Work required:
Your reply should set down word for word each line below from the one with "Click the drive icon beside 未格式化(3)" through the final line, both included, but none of the pictures.

Dataset entries
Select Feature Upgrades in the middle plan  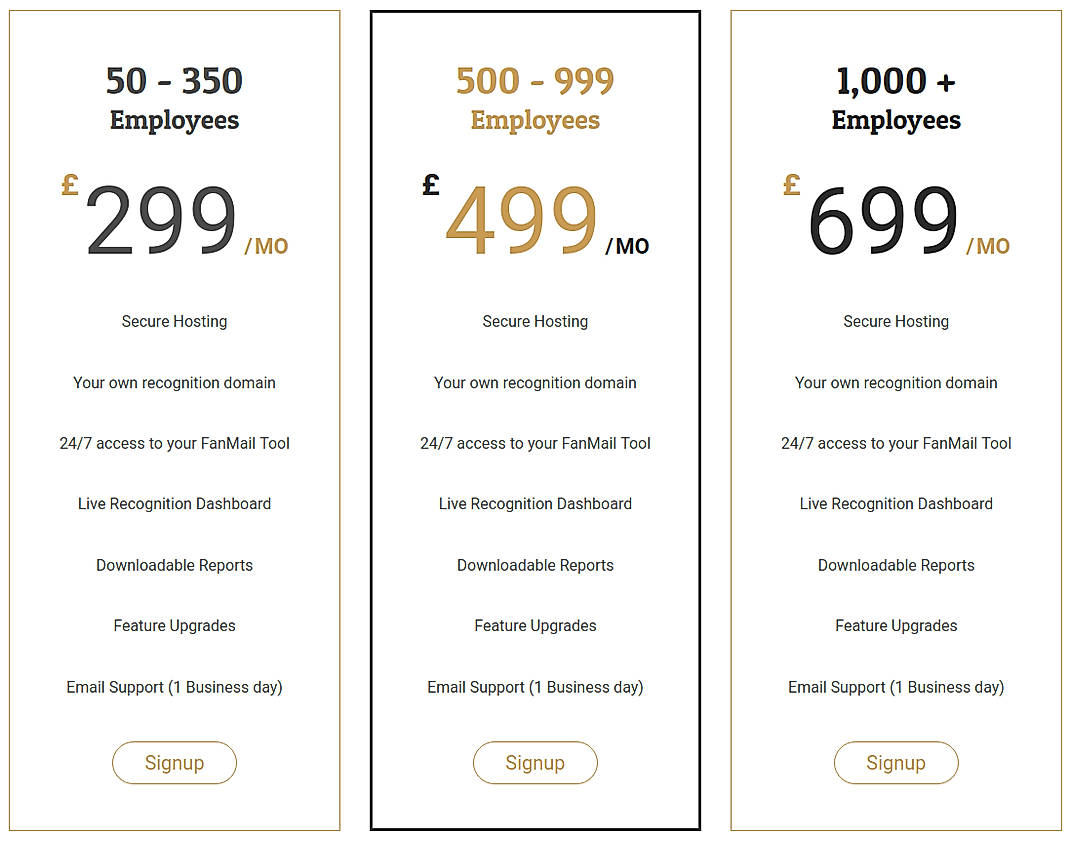point(535,625)
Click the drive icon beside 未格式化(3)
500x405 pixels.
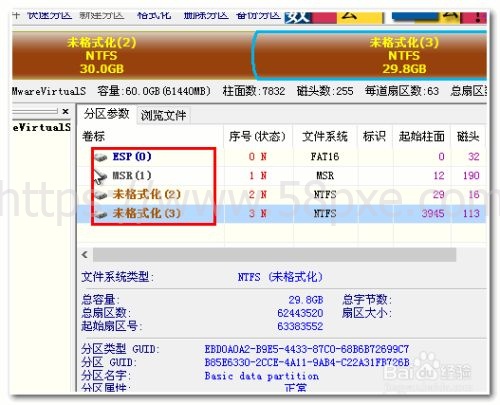coord(100,214)
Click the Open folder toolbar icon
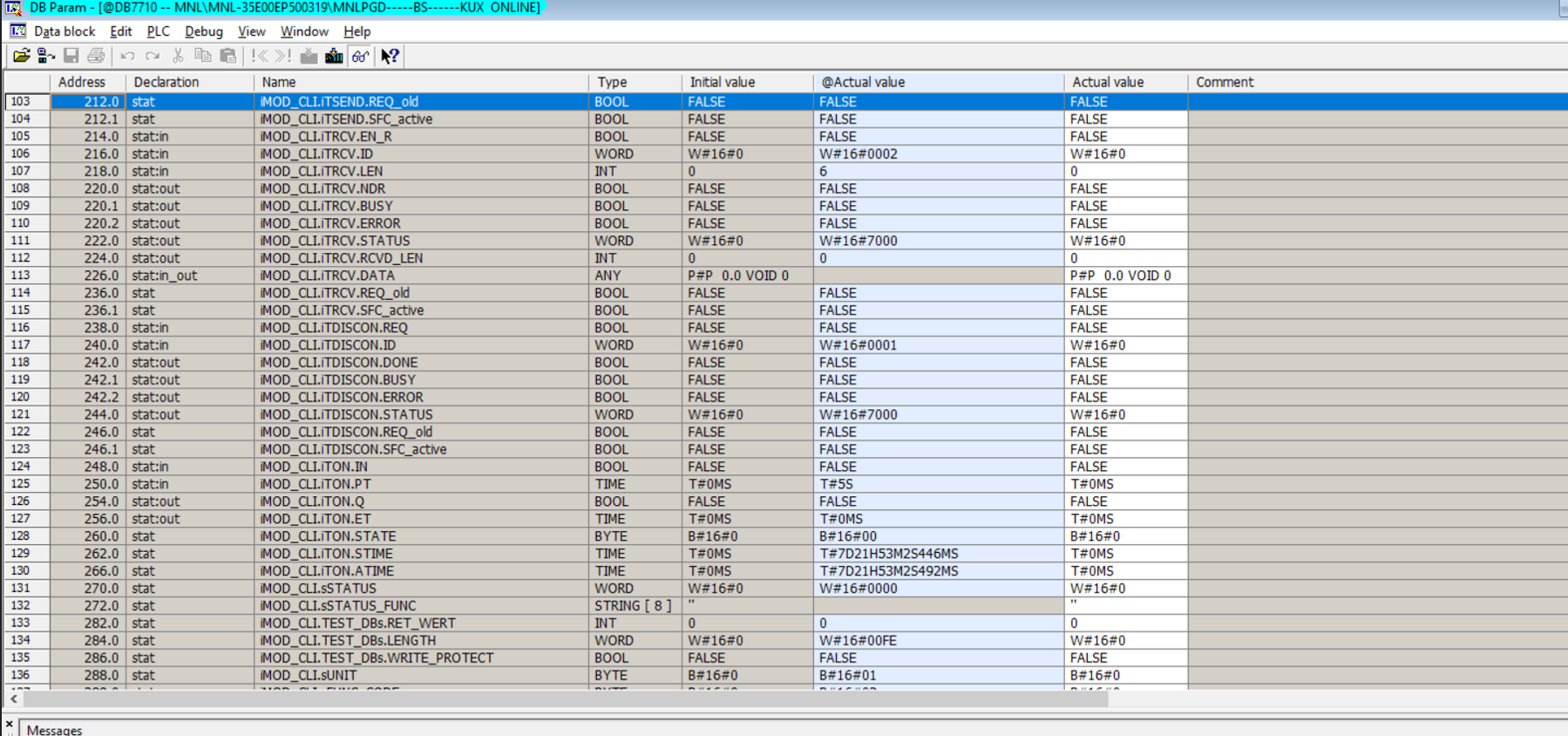Viewport: 1568px width, 736px height. (21, 56)
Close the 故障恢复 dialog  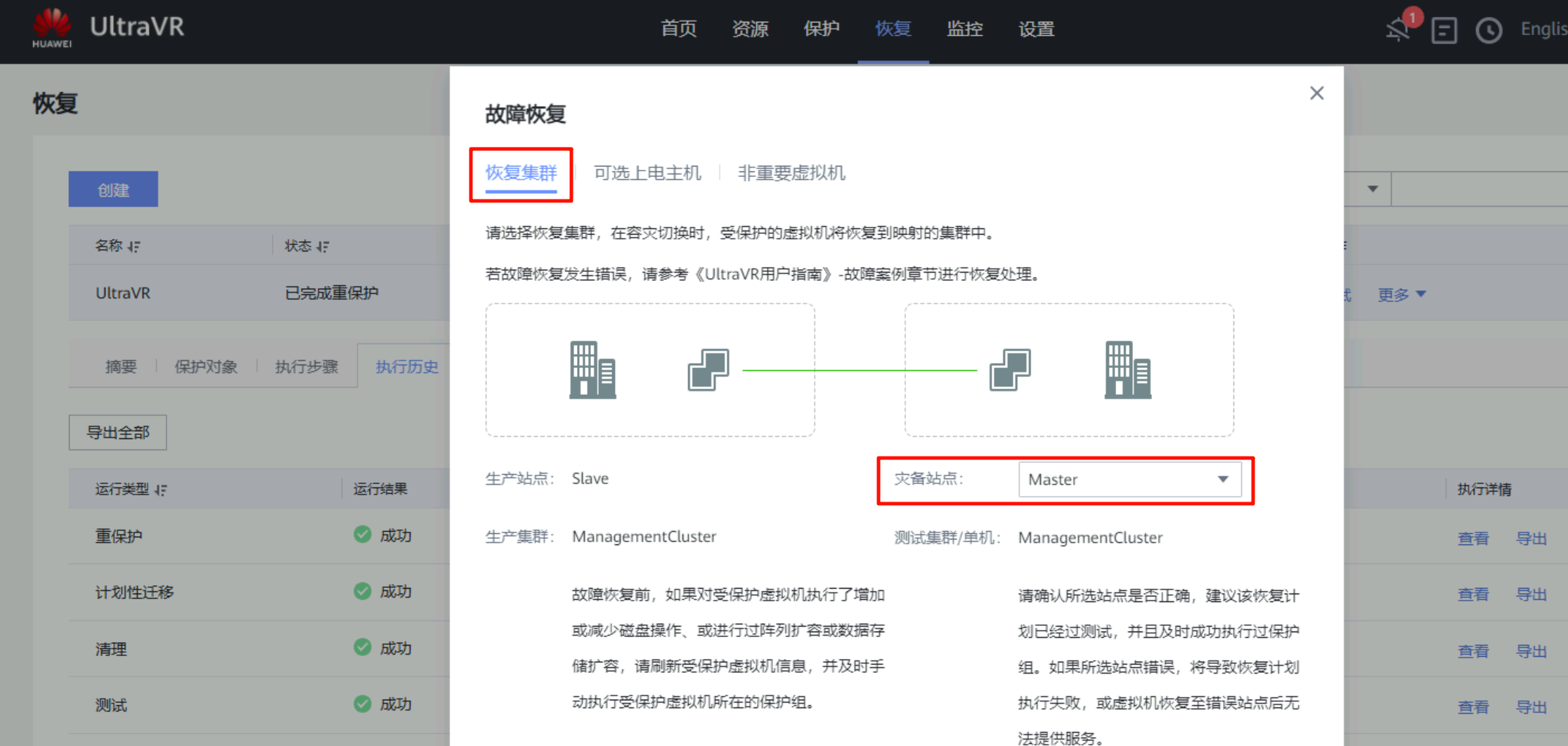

Response to this exercise:
Click the drive icon beside 未格式化(3)
500x405 pixels.
coord(100,214)
Click the Open folder toolbar icon
Viewport: 1568px width, 736px height. (21, 56)
Close the 故障恢复 dialog  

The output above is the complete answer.